Manifestement, étaient en jeu des questions politiques impliquant les liens
de ben Laden non seulement avec les services secrets pakistanais mais avec
des éléments au sein des services de renseignement américains eux-mêmes.
Près d’une décennie après le lancement de la « guerre contre le
terrorisme, » 100.000 soldats américains luttent encore contre un mouvement
de résistance armé grandissant et attisé, dans une large mesure, par les
centaines de milliers d’Afghans tués et blessés dans la guerre coloniale
américaine.
Dans le même temps, la soi-disant guerre contre le terrorisme a amorcé un
brusque tournant un an et demi après le 11 septembre avec le lancement de
l’assaut « Shock and Awe » (« Choc et effroi ») contre l’Irak. Là encore,
l’objectif était un changement de régime – justifié par des mensonges
concernant des « armes de destruction massive » – bien que la cible, Saddam
Hussein, ait été un ennemi reconnu de ben Laden et des terroristes
islamistes. Plus d’un million d’Irakiens ont perdu la vie du fait de la
guerre d’agression américaine contre l’Irak, et 47.000 soldats américains
continuent d’occuper ce pays.
A présent, le gouvernement Obama est engagé dans une autre intervention
militaire destinée à renverser le dirigeant libyen Mouammar Kadhafi – un
ancien allié dans la lutte contre Al Qaïda – pour mettre en place un régime
fantoche plus servile à l’égard de Washington et des conglomérats
énergétiques occidentaux. Dans ce conflit, les Etats-Unis et leurs alliés
européens fournissent un soutien aérien rapproché, des conseillers et des
armes à une force « rebelle » comprenant des éléments islamistes dont
l’entraînement s’est fait dans les camps de ben Laden en Afghanistan.

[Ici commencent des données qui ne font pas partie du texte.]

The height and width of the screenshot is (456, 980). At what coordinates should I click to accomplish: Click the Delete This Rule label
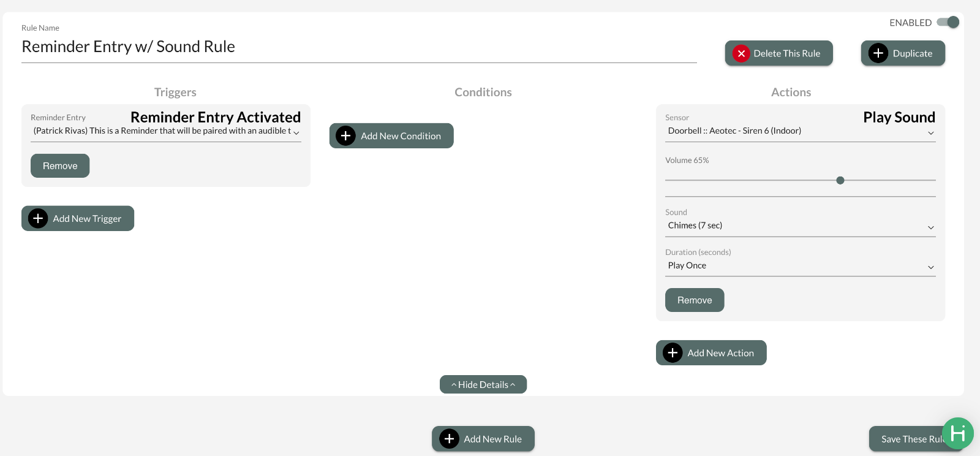786,53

Tout ceci montre clairement que Washington n’a jamais considéré la
soi-disant « guerre contre le terrorisme » comme autre chose qu’un prétexte
utile – et Oussama ben Laden une bête noire bien pratique – pour vendre ce
que l’armée américaine qualifie à présent de « longue guerre » en Asie
centrale et méridionale et dans le Golfe persique.
Quels étaient les véritables objectifs de cette guerre? Zbigniew
Brzezinski, conseiller national à la sécurité dans le gouvernement du
président Carter, qui avait conçu l’intervention de la CIA en Afghanistan
dans les années 1980, avait fourni une idée précise des considérations
stratégiques de l’impérialisme américain.
Dans son livre Le grand échiquier, paru en 1997, Brzezinski
décrivait l’Eurasie comme « l’échiquier sur lequel se déroule la lutte pour
la primauté mondiale. » Il soulignait qu’avec la fin de la puissance
soviétique dans la région, le défi auquel l’impérialisme est confronté était
d’empêcher « l’émergence d’une puissance eurasiatique antagoniste et
dominatrice. »
Les ressources énergétiques du bassin Caspien étaient d’une importance
vitale, étant en termes d’importance mondiale juste derrière celles du golfe
persique. L’Afghanistan fournit les principaux couloirs des oléoducs pour
acheminer ces ressources stratégiques vers l’Occident et se situe de plus à
proximité immédiate des trois puissances considérées vraisemblablement comme
les plus antagonistes à l’hégémonie américaine dans la région : la Chine, la
Russie et l’Iran.
Dans son livre, Brzezinski se plaignait que l’Amérique était « trop
démocratique chez elle pour être autocratique à l’étranger, » avec des
sentiments populaires limitant la capacité de Washington à recourir à
« l’intimidation militaire » pour arriver à ses fins. Ceci ne pourrait être
surmonté, a-t-il suggéré, que « dans une situation de menace soudaine ou de
remise en cause du sentiment populaire de bien-être dans le pays. »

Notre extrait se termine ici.